Terraform State Manipulation: Injecting Malicious Resource Definitions via Backend Write Access
Théorie
Why This Matters
In 2023, multiple red team engagements documented a novel persistence and destruction technique: attackers who gained write access to an organisation's Terraform state backend modified the state file to mark critical resources — production RDS clusters, S3 buckets, and VPCs — as deleted. On the next scheduled terraform apply in the CI/CD pipeline, Terraform faithfully executed the diff and destroyed the production infrastructure. Recovery required hours of manual reconstruction. Separately, researchers demonstrated that injecting a malicious null_resource with a local-exec provisioner into state could cause arbitrary command execution on the Terraform runner on the next apply. Write access to Terraform state is not merely a data exposure — it is remote code execution on the infrastructure provisioning system.
Core Concept
Terraform state manipulation is the attack class targeting the state backend — the storage system where Terraform persists its view of managed infrastructure. The attack surface differs from state file reading (credential exposure): here the concern is an adversary with write access using state modification to cause harm on the next terraform apply.

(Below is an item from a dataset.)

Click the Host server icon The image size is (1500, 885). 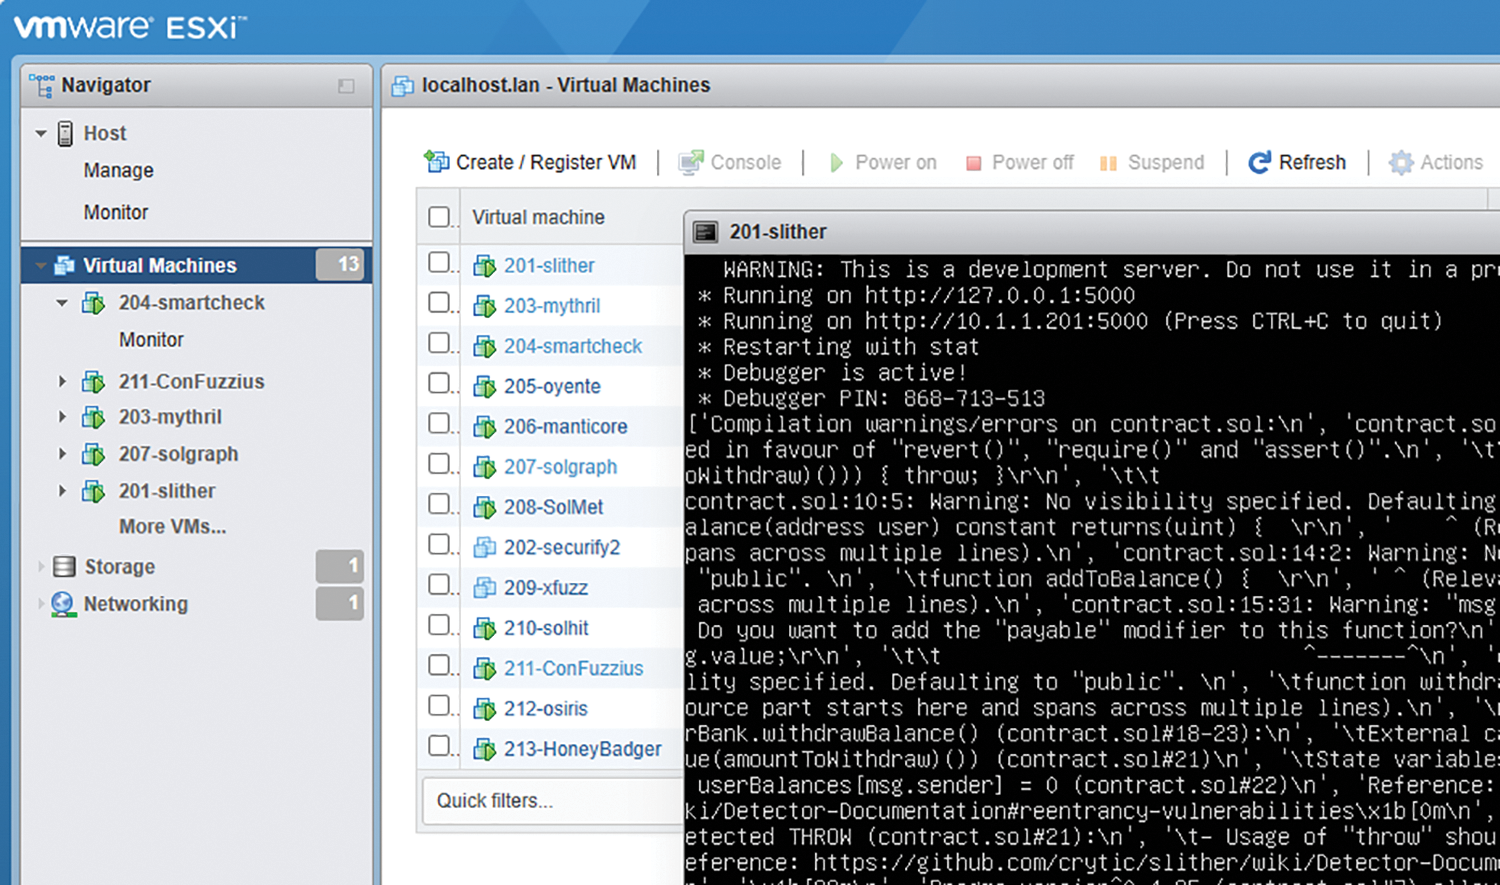coord(65,133)
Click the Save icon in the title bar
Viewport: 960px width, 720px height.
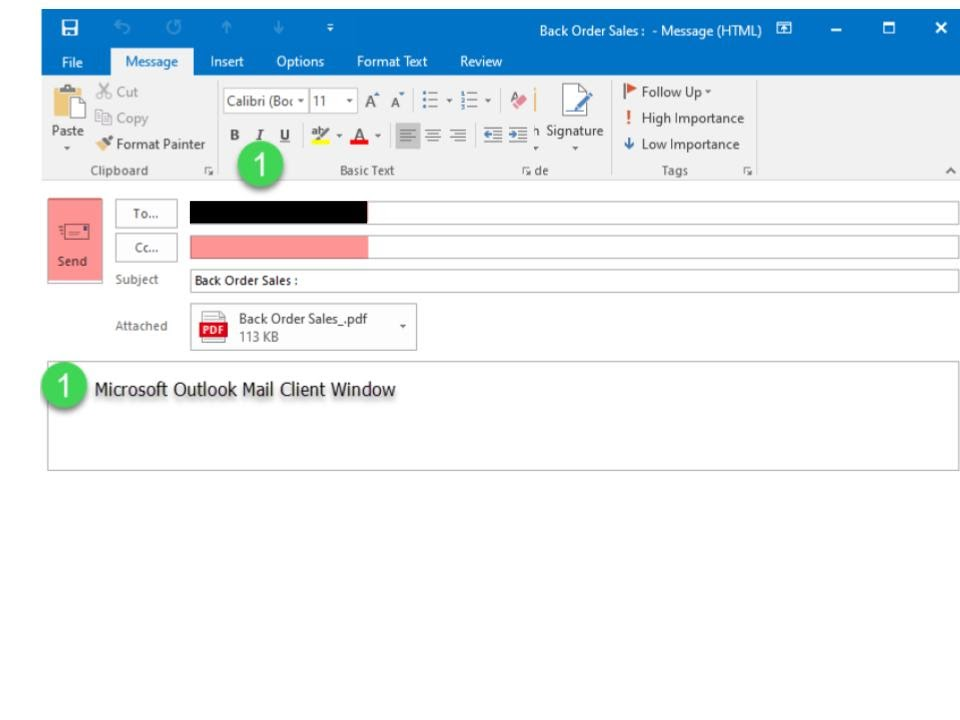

Attack vectors from state write access:
- Resource deletion injection: Modify the state to remove resource entries. Terraform will plan to create those resources on next apply — potentially destroying and re-creating production resources, causing data loss.
- Attribute poisoning: Change resource attributes in state to values that will cause Terraform to generate a replacement plan (destroy-then-create) for resources it believes have drifted. For stateful resources (databases, volumes), this destroys data.
- Provisioner injection: Some Terraform provider resources support connection and provisioner blocks. Injecting a local-exec provisioner into a resource's state representation can trigger code execution on the Terraform runner.
- Backend lock poisoning: The DynamoDB lock table for S3+DynamoDB backends uses a conditional write to prevent concurrent applies. An attacker who can write to the lock table can deny service to legitimate Terraform operations or hold the lock to prevent emergency remediation.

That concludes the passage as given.